Considering the aggregate of all models, we can see that sampling does not have much of an effect on accuracy,with a barely 1% difference.

However especially over sampling and SMOTE increase the recall considerably with over a 6% increase with SMOTE.

But we have to keep in mind that precision is effected significantly as we upscale with a reduction of more than 3-4%, this might not be important, for example a cancer prediction will depend on recall. however its important in applications such as youtube recommendations,etc. 

## Let's look at how it affects weak models

In [None]:
samplingdf[samplingdf.Model=="Logistic Regression"]

In [None]:
sns.barplot(data=samplingdf[samplingdf.Model=="Logistic Regression"],x="Sampling",y="Accuracy")

There doesn't seem to be much affect on accuracy with a 1%-2% increase due to oversampling, I would not consider this significant.

In [None]:
sns.barplot(data=samplingdf[samplingdf.Model=="Logistic Regression"],x="Sampling",y="Recall")

Recall has increased immensly due to sampling with fair 40-45% increase, any sampling definately increases Recall. Over sampling and Under sampling seem to be giving the same recall 

In [None]:
sns.barplot(data=samplingdf[samplingdf.Model=="Logistic Regression"],x="Sampling",y="Precision")

Precision has taken a hit with 10-12% decrease due to sampling.

## How about Strong Models?

In [None]:
samplingdf[samplingdf.Model=="XGBoost"]

In [None]:
sns.barplot(data=samplingdf[samplingdf.Model=="XGBoost"],x="Sampling",y="Accuracy")

In [None]:
sns.barplot(data=samplingdf[samplingdf.Model=="XGBoost"],x="Sampling",y="Recall")

In [None]:
sns.barplot(data=samplingdf[samplingdf.Model=="XGBoost"],x="Sampling",y="Precision")
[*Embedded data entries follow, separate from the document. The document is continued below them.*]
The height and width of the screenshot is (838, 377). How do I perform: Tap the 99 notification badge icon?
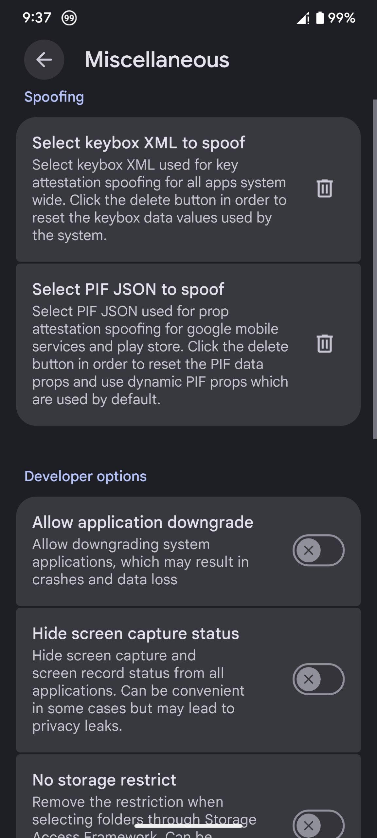pos(69,18)
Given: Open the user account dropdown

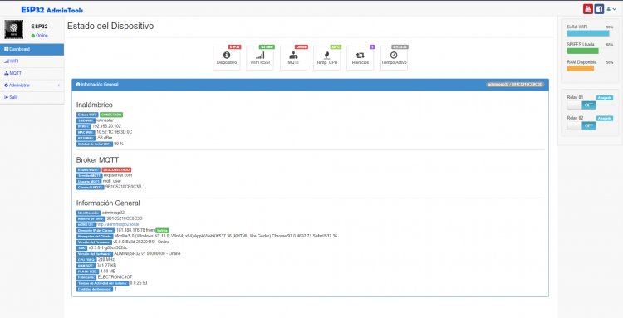Looking at the screenshot, I should point(611,9).
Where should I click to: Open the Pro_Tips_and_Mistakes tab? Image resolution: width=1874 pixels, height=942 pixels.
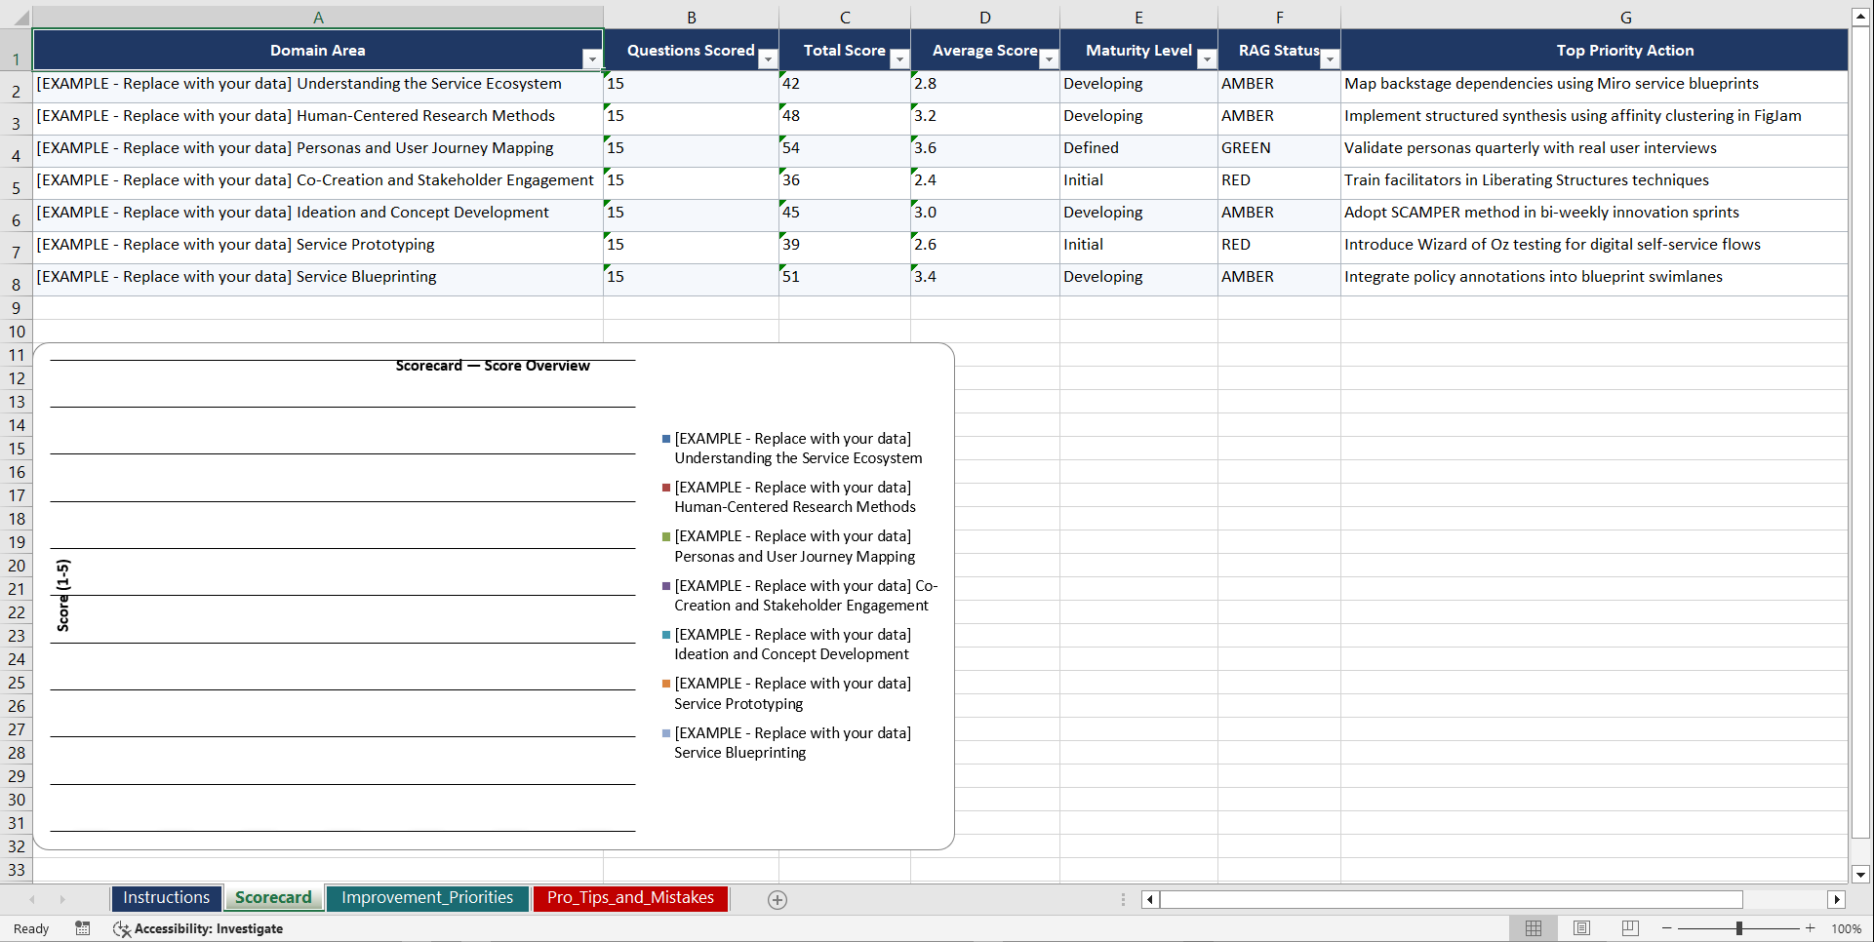629,897
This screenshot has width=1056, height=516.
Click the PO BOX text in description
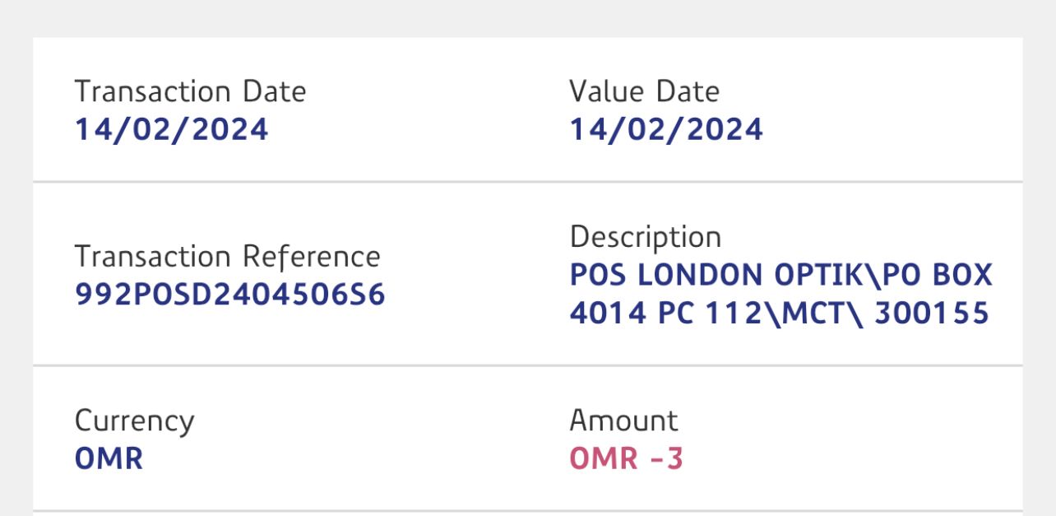pos(938,275)
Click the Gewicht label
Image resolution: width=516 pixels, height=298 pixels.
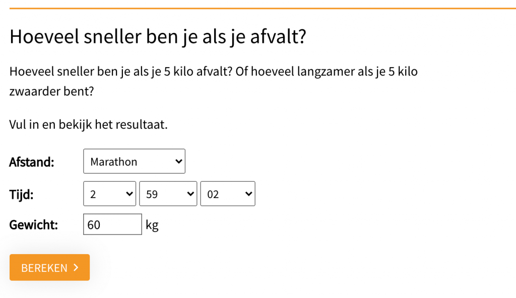33,225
From the above charts we see that for strong models:
* Accuracy increases but barely and only when using SMOTE
* Recall increases significantly,especially when using SMOTE
* Precision decreases especially when under sampling, but the decrease is insignificant when using SMOTE

# Conclusion

### From all the above I have come to a conclusion that sampling is extremely effective in increasing Recall, which is the popular metric among others. However, when precision is involved, the safest bet is not indulge in any Sampling. 

### I believe that the best sampling to use in any circumstance is SMOTE since its has the highest increase in recall in most cases and lowest decrease in precision.